* [Information provided]
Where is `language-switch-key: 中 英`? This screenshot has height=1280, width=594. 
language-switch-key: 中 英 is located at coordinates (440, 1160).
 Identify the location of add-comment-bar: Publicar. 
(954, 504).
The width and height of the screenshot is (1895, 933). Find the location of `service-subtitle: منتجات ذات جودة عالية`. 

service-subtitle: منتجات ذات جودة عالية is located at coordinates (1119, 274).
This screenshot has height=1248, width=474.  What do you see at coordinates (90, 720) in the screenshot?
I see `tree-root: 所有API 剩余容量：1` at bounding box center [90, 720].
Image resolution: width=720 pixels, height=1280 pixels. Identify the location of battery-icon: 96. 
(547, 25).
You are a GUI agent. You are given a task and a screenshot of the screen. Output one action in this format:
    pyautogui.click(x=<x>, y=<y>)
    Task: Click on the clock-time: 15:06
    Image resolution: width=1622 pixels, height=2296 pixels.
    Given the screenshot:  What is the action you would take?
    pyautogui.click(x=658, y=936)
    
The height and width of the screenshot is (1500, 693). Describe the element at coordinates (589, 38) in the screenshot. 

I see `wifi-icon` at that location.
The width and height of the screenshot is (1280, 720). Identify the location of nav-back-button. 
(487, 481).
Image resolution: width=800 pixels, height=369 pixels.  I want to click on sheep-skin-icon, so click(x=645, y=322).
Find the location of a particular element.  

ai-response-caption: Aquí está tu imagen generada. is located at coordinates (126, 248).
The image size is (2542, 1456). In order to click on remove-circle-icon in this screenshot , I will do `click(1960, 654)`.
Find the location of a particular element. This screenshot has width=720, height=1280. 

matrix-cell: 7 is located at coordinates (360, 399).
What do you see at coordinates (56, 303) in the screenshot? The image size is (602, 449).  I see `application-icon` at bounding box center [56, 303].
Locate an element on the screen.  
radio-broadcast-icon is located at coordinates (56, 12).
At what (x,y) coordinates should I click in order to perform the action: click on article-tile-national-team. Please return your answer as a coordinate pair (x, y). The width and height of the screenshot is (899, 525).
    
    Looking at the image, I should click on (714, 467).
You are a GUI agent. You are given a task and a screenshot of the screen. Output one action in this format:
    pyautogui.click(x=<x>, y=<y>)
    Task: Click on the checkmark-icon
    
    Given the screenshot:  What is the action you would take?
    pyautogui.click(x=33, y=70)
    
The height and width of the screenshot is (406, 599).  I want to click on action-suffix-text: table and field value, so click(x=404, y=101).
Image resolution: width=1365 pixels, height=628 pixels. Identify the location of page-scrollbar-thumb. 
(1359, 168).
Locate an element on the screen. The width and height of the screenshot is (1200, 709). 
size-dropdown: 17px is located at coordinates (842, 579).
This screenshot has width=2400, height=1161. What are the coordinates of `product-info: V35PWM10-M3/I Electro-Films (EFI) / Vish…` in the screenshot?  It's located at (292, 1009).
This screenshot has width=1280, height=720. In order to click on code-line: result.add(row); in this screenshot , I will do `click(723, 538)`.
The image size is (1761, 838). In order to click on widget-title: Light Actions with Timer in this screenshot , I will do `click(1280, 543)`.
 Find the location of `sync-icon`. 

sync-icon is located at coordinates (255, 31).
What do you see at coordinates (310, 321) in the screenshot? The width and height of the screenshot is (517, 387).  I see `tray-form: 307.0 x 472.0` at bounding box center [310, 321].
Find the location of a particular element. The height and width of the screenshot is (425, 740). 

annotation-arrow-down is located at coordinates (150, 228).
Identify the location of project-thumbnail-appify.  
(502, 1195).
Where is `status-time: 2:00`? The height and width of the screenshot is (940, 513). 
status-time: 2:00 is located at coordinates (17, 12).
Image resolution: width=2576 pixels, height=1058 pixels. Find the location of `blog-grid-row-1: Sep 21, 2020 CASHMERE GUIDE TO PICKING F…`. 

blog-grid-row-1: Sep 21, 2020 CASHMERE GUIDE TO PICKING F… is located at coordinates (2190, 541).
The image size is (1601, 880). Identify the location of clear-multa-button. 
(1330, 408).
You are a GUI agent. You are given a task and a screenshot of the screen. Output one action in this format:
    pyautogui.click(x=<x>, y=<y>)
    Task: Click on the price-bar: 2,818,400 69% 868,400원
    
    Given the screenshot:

* [Assignment] Copy out the lines starting with the one that contains "The image size is (2542, 1456)." and going on through the one that contains "This screenshot has width=1280, height=720.", with both of those lines included.

* [Problem solution]
The image size is (2542, 1456). In order to click on remove-circle-icon in this screenshot , I will do `click(1960, 654)`.
Find the location of a particular element. This screenshot has width=720, height=1280. 

matrix-cell: 7 is located at coordinates (360, 399).
What do you see at coordinates (56, 303) in the screenshot? The image size is (602, 449).  I see `application-icon` at bounding box center [56, 303].
Locate an element on the screen.  
radio-broadcast-icon is located at coordinates (56, 12).
At what (x,y) coordinates should I click in order to perform the action: click on article-tile-national-team. Please return your answer as a coordinate pair (x, y). The width and height of the screenshot is (899, 525).
    
    Looking at the image, I should click on (714, 467).
You are a GUI agent. You are given a task and a screenshot of the screen. Output one action in this format:
    pyautogui.click(x=<x>, y=<y>)
    Task: Click on the checkmark-icon
    
    Given the screenshot:  What is the action you would take?
    pyautogui.click(x=33, y=70)
    
The height and width of the screenshot is (406, 599).  I want to click on action-suffix-text: table and field value, so click(x=404, y=101).
Image resolution: width=1365 pixels, height=628 pixels. Identify the location of page-scrollbar-thumb. 
(1359, 168).
Locate an element on the screen. The width and height of the screenshot is (1200, 709). 
size-dropdown: 17px is located at coordinates (842, 579).
This screenshot has width=2400, height=1161. What are the coordinates of `product-info: V35PWM10-M3/I Electro-Films (EFI) / Vish…` in the screenshot?  It's located at (292, 1009).
This screenshot has width=1280, height=720. In order to click on code-line: result.add(row); in this screenshot , I will do `click(723, 538)`.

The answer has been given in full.